All PhD and Master’s thesis students will be required to use thesis checking (currently Turnitin) to check their Thesis Proposals and individual thesis chapters. Turnitin is a thesis checking system designed to detect plagiarism.
Frequently, researchers will wish to describe ideas or results from other writers’ work. To avoid plagiarism it is necessary to ensure that;
(a) The original authors’ words are rephrased (i.e. paraphrase); and
(b) The original authors are credited for their work by providing appropriate citations (even after paraphrasing).
Turnitin will help to identify where rephrasing has not be sufficient.
Plagiarism does not normally apply to a bibliography (references) and may not be of significant concern in “Methods” sections where there are common and standardised ways of describing technical methods.
- Turnitin is accessible to all thesis students via the “Thesis Student” LEARN site.
- A given document (file) can be submitted to Turnitin only twice.
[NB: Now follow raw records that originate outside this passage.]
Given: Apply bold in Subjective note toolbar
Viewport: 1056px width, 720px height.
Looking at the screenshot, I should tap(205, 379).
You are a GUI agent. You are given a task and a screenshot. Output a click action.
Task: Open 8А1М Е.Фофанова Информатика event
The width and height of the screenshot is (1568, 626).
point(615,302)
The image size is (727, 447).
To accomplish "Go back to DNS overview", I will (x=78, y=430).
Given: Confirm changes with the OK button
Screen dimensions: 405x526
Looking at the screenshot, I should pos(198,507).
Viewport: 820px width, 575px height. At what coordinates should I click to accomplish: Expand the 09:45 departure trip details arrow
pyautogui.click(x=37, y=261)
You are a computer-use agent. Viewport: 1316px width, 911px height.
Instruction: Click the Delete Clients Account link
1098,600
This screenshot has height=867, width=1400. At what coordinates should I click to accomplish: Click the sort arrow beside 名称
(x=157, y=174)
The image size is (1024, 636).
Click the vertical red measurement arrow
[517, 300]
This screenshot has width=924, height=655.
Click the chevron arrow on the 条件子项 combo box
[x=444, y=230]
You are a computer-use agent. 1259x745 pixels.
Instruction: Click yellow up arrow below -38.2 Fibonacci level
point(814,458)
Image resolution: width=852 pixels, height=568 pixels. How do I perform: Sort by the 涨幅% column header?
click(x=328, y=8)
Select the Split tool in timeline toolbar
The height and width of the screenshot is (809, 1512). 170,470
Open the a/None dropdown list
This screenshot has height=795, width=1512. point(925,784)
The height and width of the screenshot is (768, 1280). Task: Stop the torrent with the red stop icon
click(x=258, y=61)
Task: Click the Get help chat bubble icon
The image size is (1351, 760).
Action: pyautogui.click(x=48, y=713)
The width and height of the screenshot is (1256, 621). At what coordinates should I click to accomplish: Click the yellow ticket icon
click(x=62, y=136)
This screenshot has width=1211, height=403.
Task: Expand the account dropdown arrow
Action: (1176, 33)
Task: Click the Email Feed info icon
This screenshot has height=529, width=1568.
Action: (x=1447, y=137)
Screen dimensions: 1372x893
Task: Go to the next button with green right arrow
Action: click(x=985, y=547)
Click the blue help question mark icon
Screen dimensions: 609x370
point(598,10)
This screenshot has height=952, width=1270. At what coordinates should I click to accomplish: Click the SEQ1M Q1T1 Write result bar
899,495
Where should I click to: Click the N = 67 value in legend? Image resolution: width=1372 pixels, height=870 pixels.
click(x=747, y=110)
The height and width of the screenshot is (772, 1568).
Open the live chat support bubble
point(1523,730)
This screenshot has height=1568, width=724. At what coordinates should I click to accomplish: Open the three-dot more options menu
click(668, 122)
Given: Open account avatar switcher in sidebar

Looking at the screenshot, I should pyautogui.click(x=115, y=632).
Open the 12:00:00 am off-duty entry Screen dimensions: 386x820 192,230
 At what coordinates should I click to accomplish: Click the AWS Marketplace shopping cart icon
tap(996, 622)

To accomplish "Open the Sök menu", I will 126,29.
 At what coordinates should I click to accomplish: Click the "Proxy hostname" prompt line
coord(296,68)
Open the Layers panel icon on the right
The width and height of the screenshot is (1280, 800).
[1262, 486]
Files submitted from our LEARN site will not be added to the Turnitin repository, so multiple submissions of the same file will not appear as incidents of self-plagiarism.
- Turnitin can take some time to produce a report (e.g., 24 hours)
Process for use of Turnitin
- Students submit a document (file) to Turnitin on the Thesis Student LEARN site (http://learn.canterbury.ac.nz/course/view.php?id=1087), under “Thesis Checking”. The maximum file size is 20 MB. The system will be set up to ignore text in quotations and bibliographies
- A report is generated that the student must then supply to the Senior Supervisor.
- The Senior Supervisor and student meet to discuss the report and determine if further action is required.
- Acknowledgment of a completed Thesis Checking report is made on the Student-Supervisor Agreement, relevant Progress Reports and Thesis Submission Declaration.